In February 1943, the MetLab scientists started dismantling CP-1. It was a zero-power reactor, that could not operate at high power levels because of the lack of any security shielding. It actually never went above 200 W. The interest now had quickly shifted to the main goal of mass production of Pu-239 from U-238 (neutron capture followed by two beta decays). The compromise reached between the University of Chicago and the DuPont company was to build the experimental production pile at Clinton, Tennessee, while the separation plants would be located at Hanford, upstate Washington. The MetLab thus concentrated on basic fission research, in the newly established laboratory in the Argonne forest, west of Chicago. By March 20, the materials are reassembled for the new pile, now known as CP-2, in a complete cubic shape, encased in a thick radiation shield of 15 cm of lead, topped with a wood platform.
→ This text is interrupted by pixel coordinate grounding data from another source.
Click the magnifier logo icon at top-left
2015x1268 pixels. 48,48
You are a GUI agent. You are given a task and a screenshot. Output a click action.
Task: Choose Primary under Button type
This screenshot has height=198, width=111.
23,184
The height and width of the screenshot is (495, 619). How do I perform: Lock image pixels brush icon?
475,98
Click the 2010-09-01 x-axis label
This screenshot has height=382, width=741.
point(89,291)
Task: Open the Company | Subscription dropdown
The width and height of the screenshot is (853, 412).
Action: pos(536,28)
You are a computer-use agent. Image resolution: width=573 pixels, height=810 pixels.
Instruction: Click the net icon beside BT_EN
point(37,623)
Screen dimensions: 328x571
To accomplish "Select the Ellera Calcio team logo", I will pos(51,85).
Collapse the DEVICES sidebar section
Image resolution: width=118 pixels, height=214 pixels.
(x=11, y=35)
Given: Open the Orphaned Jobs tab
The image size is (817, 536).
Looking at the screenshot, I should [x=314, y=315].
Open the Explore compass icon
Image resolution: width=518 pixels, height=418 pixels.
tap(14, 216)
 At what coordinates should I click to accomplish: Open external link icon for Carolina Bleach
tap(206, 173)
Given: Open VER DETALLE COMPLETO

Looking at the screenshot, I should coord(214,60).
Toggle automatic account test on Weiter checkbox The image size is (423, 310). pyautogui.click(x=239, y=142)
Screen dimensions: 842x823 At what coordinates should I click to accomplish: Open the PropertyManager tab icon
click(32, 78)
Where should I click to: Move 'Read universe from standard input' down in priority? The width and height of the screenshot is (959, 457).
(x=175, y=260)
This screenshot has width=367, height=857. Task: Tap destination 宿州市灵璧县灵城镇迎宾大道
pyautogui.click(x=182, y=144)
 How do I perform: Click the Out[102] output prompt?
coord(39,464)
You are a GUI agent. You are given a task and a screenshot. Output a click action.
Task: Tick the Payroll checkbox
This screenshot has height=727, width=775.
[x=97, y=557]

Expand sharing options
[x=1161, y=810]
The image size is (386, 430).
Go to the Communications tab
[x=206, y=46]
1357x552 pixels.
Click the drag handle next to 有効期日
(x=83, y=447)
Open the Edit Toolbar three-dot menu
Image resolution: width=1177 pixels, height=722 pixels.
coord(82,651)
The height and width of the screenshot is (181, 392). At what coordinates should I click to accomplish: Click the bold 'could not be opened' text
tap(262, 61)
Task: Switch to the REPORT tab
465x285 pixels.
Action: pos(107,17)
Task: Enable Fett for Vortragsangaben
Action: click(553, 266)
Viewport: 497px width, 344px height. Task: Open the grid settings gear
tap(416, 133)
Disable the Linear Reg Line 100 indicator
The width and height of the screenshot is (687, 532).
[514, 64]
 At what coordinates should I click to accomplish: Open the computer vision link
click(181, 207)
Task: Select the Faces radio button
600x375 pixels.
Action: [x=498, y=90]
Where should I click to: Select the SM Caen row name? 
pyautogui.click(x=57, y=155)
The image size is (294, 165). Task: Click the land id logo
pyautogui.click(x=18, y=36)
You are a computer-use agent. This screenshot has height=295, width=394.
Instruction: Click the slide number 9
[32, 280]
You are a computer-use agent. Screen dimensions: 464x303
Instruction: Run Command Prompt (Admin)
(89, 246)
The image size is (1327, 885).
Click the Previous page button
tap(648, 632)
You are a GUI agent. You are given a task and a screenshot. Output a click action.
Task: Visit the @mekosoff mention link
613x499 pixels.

Fermi continued to work in the new ‘Argonne Laboratory’ (at that time called ‘site A’), enjoying with his wife Laura the forest location and its isolation from the big city. As usual, he did all the calculations for the CP-2 reactor, and for the new, heavy-water moderated CP-3 that was going to replace it in the coming months. Soon, Fermi and many others moved to Clinton, Hanford and Los Alamos, to continue the Manhattan Project. The design and construction of the successors of the CP reactors (which would no longer be called a ‘pile’) was now in the hands of Walter Zinn, who would become the first director of the Argonne National Laboratory in 1946. He would design and build the EBR-I reactor, the first plant to ever produce electrical power, lighted up on December 20, 1951.